Displacement magnitude. The distance the atoms are displaced to
calculate the force constant matrix. Select units between Ang, nm or Borh.
Click on the Calculator icon to select the code.
We refer the user to chapter Calculators for further information on ASAP available
calculators.
Click on the Run icon to open the Run widget.
We refer the user to chapter Runners for further information on computational
resources configuration in ASAP.
Click on the Run button to execute the calculation. Please be aware that
phonon calculations with SIESTA may take a significant amount of time to
complete.
After the Phonon calculation is completed, click on the Exit and analyse
button to open the analysis widget.
It is also possible to open the analysis widget by selecting the Analyse
icon associated with a completed project,
By default, the analysis widget only shows the Phonon Band Structure.
The energy unit (Y-axis) used by default is cm\(^{-1}\). You can
change it to meV or THz with the parameter Frequency units.

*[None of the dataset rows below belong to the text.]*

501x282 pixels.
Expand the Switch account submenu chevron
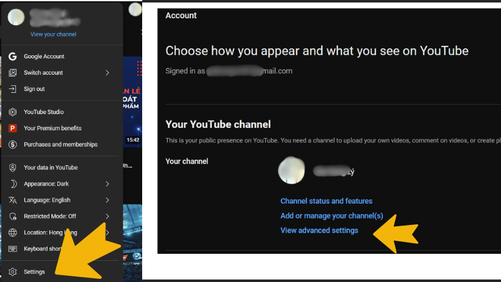click(107, 73)
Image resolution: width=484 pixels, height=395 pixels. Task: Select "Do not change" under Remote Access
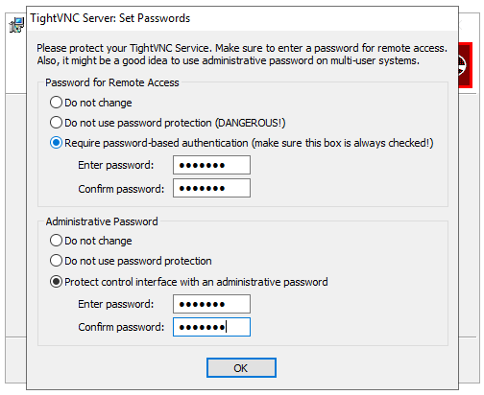(91, 103)
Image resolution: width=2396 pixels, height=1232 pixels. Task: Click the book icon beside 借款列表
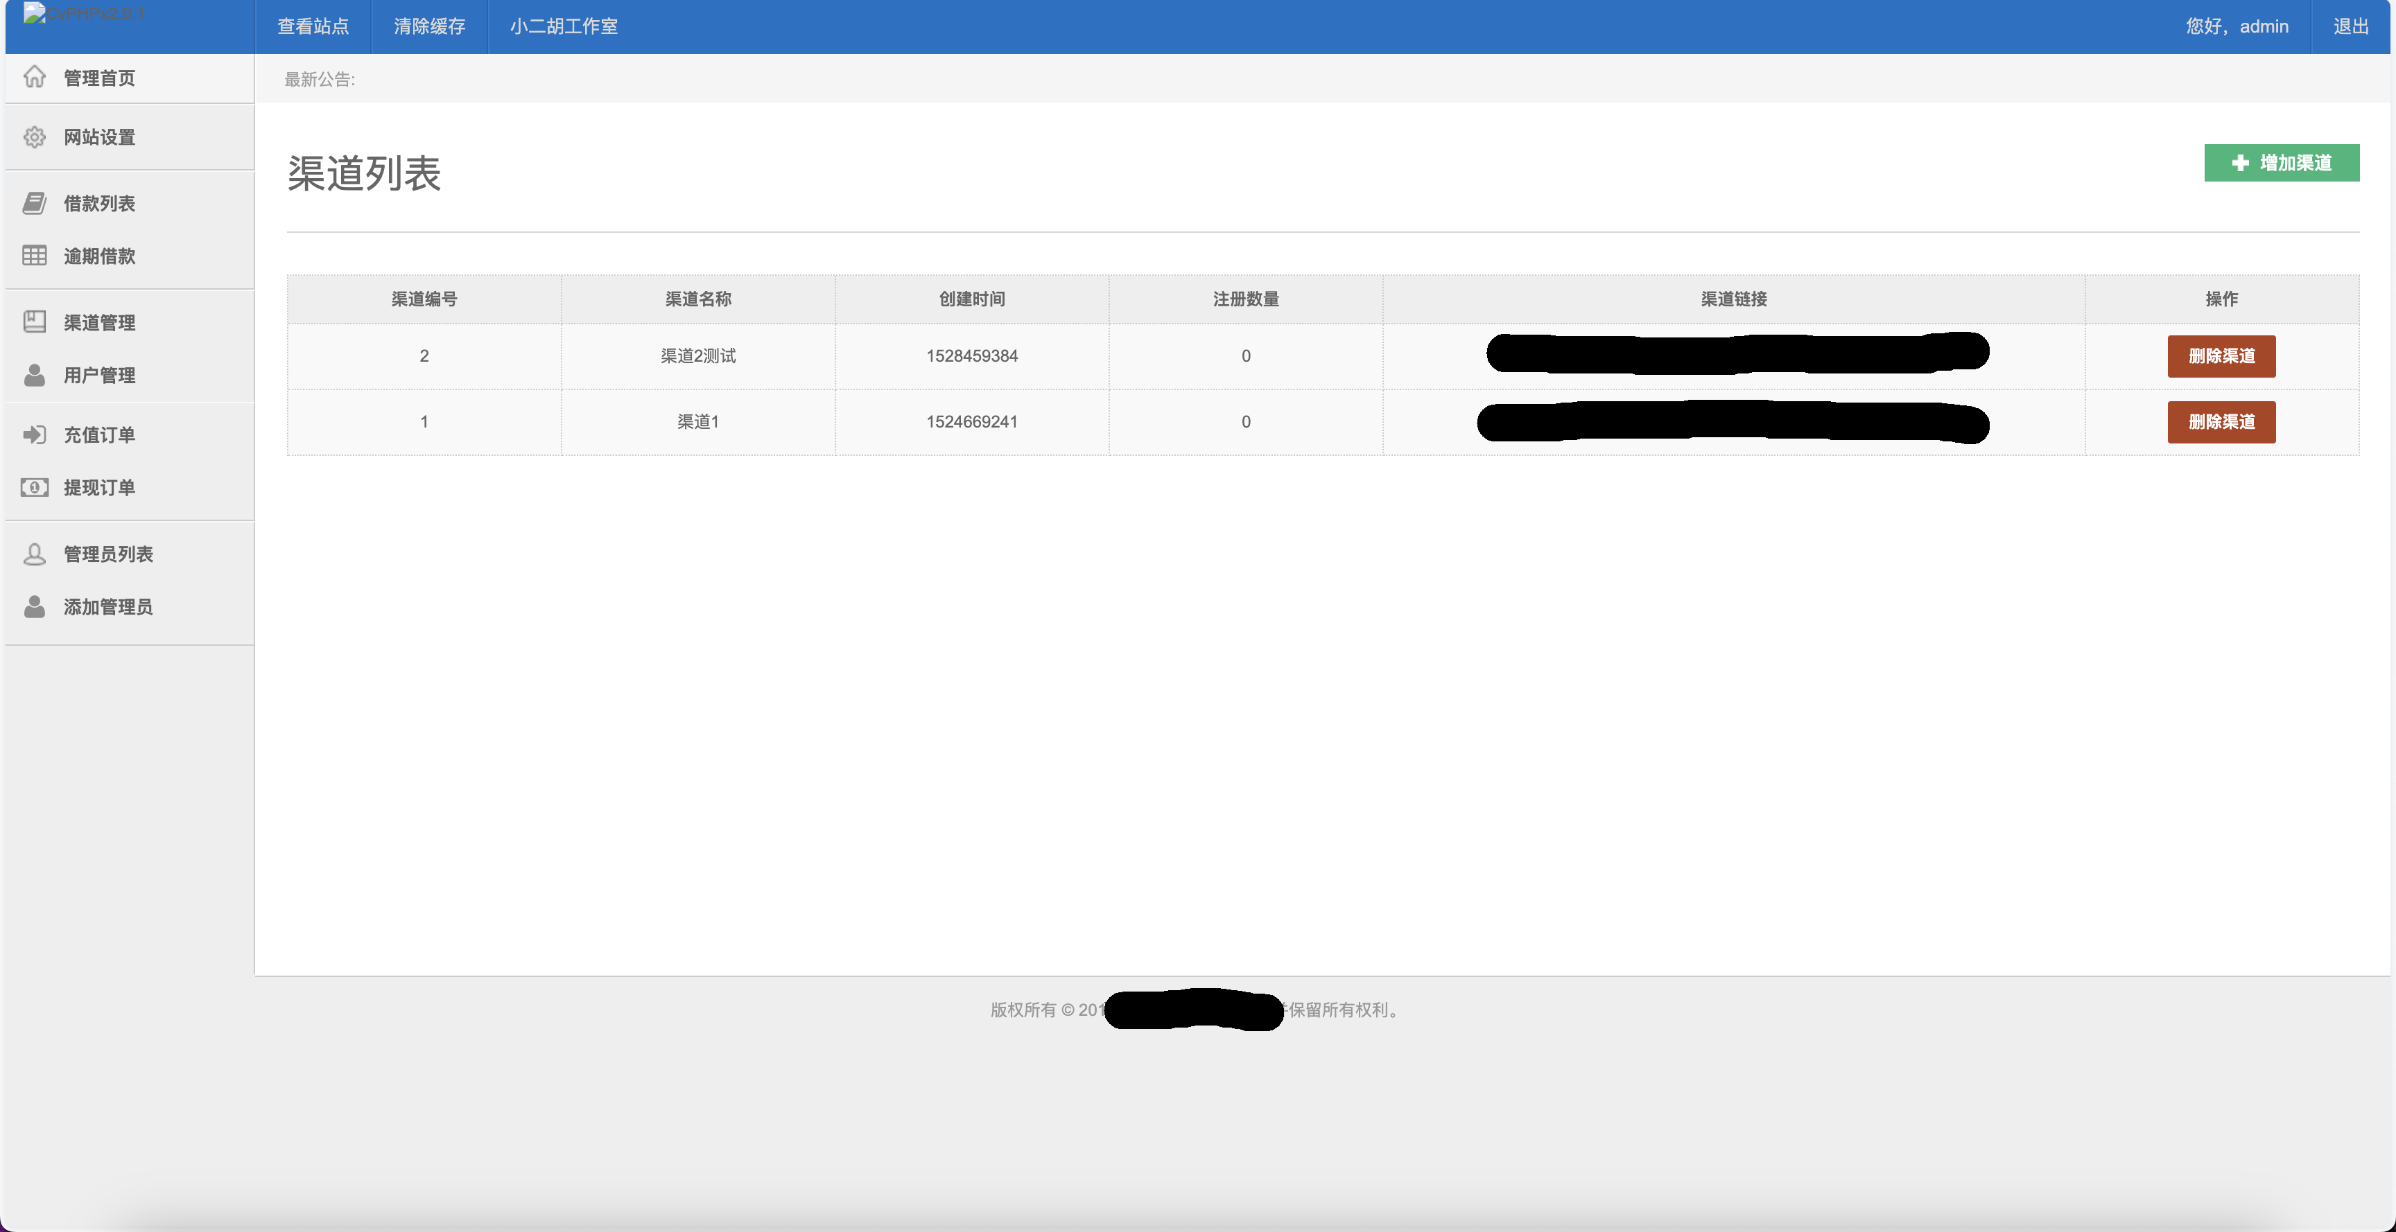click(x=34, y=203)
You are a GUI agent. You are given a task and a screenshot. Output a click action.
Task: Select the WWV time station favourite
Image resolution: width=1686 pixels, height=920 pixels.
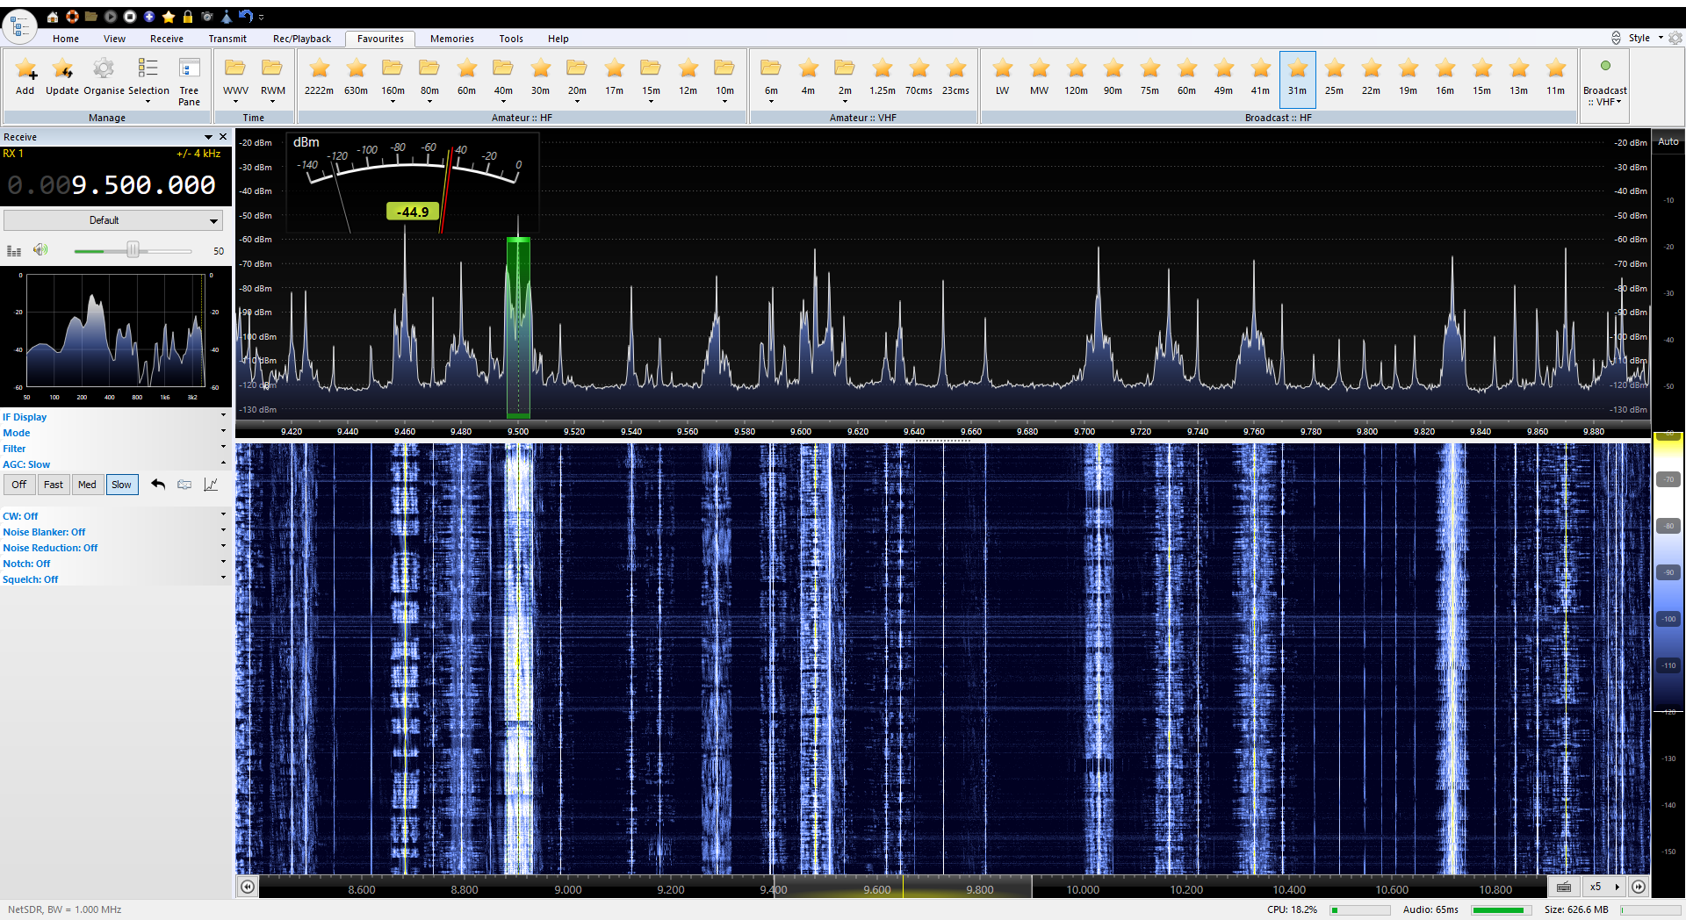pos(234,75)
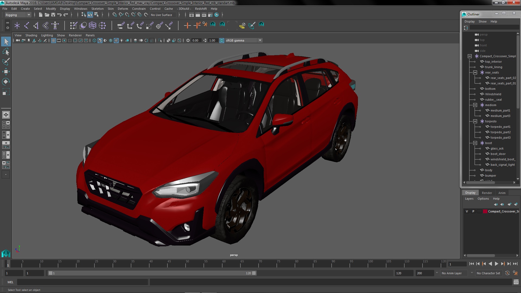This screenshot has height=293, width=521.
Task: Toggle the viewport grid display icon
Action: click(x=53, y=40)
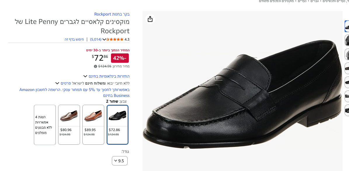Open the 5,014 reviews link
This screenshot has width=349, height=171.
[96, 39]
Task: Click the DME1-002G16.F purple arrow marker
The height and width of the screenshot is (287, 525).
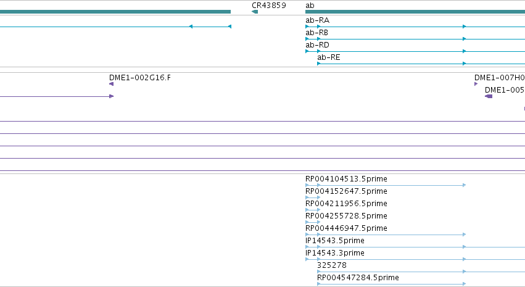Action: point(112,84)
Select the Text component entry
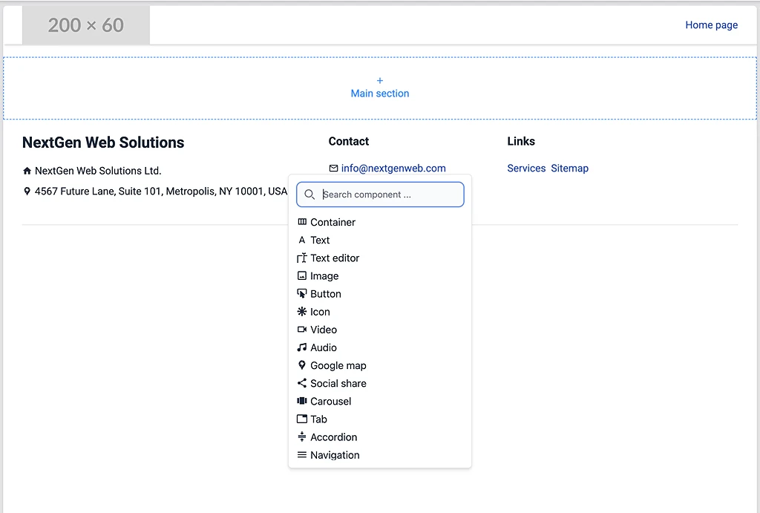 [x=320, y=241]
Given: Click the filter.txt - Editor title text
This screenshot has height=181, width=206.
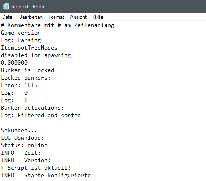Looking at the screenshot, I should click(x=28, y=7).
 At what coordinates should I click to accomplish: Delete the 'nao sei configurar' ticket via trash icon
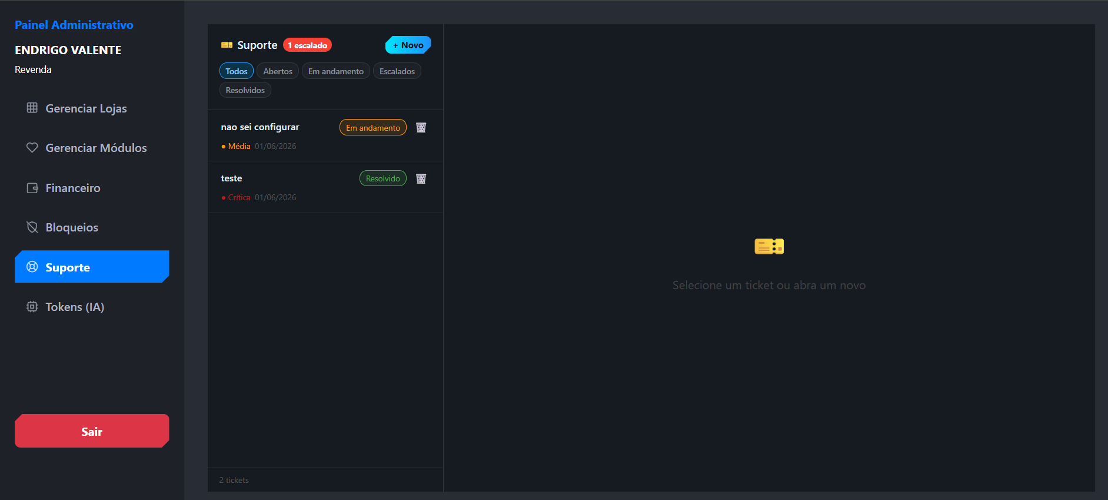pyautogui.click(x=421, y=127)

If you want to add new points to the band path, click on the button Edit
band path…. The widget shows the unit cell Brillouin zone, the band path
and the high symmetry k-points.
ASAP recognises the lattice type for a few Bravais lattice types. In this
case, the high symmetry k-points are labelled automatically. The automatic
k-point labelling currently supports the following Bravais lattice types:
Primitive cubic
Face-centred cubic (fcc)
Body-centred cubic (bcc)
Primitive tetragonal
Body centred tetragonal
Primitive orthorhombic
The widget also provides the following information:
Lattice. Bravais lattice type.
Special points. The high symmetry k-points.
Number of k-points. The total number of k-points that will be used
along the whole selected k-path.
You can edit the parameter Sampling density to modify the density of the
k-points.
Click the button Append point to add a new k-point to the band path.
Then, edit the k-point coordinates and label and add the new label to the
path.
Press the button OK and click on the button Replot to update the
figure.
To visualise Density Of States in the same figure, click in the tab
Density of states, check Plot density of states box and click on the
button Replot.
Notice that the energy unit (Y-axis) is cm\(^{-1}\). You can change it
to meV or THz with the parameter Frequency units.
You can also tune the following parameters:
Brillouin zone sampling: Number of k-points used to plot the DOS.
Full width at half maximum (FWHM): The distance used between the
calculated points to perform the smearing.